§ **Your instructions**
Copy out in full every line of the data below that contains the string "coordinates".

-- Start of Source material --

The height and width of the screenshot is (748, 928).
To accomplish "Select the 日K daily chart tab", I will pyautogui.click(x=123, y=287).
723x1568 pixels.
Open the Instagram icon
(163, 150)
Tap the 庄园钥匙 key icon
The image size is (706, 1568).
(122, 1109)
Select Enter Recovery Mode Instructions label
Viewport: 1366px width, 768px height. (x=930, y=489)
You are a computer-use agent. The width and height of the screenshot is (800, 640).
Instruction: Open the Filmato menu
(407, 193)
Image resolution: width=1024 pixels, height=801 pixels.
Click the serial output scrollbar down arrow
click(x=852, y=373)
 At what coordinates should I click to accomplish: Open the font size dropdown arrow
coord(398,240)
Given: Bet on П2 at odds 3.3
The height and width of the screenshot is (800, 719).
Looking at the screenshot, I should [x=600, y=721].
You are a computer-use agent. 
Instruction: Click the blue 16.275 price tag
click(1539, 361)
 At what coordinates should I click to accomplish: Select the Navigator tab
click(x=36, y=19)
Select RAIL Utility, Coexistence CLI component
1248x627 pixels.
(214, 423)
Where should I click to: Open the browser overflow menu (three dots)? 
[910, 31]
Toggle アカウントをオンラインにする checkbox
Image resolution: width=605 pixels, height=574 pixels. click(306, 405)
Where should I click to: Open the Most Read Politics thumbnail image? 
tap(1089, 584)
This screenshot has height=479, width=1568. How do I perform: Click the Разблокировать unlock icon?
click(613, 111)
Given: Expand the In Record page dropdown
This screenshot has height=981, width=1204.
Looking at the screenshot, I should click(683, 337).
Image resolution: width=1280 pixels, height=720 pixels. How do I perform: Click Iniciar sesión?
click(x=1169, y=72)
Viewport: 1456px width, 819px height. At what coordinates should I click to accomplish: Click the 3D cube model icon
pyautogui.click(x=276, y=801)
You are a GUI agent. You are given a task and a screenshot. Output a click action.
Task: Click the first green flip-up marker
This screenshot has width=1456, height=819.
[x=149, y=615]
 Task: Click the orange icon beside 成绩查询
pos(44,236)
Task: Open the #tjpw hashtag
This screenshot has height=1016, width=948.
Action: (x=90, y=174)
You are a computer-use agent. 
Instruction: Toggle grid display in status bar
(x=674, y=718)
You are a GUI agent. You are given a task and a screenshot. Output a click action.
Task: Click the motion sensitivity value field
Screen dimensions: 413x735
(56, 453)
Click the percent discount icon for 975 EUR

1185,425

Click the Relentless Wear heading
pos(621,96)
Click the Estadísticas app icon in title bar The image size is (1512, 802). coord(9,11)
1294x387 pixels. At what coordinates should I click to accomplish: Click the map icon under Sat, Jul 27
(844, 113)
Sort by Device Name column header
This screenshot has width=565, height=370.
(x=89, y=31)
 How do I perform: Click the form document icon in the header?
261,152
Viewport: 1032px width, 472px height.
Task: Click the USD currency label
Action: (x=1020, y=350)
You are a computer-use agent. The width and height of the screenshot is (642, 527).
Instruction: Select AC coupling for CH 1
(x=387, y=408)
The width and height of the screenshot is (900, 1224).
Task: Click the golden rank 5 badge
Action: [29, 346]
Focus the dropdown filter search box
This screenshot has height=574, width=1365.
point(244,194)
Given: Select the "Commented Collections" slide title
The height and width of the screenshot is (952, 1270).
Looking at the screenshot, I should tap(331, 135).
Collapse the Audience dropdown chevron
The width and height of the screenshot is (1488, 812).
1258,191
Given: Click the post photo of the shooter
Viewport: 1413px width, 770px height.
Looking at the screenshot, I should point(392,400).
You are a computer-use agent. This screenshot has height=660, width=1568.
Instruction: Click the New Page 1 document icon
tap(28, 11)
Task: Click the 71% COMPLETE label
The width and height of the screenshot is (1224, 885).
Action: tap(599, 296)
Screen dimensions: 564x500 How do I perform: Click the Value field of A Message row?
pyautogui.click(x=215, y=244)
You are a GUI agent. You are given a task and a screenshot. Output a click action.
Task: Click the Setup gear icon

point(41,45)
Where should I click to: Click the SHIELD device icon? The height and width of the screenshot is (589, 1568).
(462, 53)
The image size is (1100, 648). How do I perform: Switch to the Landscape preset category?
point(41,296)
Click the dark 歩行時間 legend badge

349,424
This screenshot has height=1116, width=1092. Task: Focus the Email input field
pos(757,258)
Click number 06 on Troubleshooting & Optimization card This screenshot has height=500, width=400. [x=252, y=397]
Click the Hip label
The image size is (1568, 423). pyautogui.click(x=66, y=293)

-- End of Source material --

§ **Solution for this task**
 At what coordinates should I click to accomplish: Open the font size dropdown arrow
 At what coordinates should I click to accomplish: Select the Navigator tab
Viewport: 1456px width, 819px height. At what coordinates should I click to accomplish: Click the 3D cube model icon
1294x387 pixels. At what coordinates should I click to accomplish: Click the map icon under Sat, Jul 27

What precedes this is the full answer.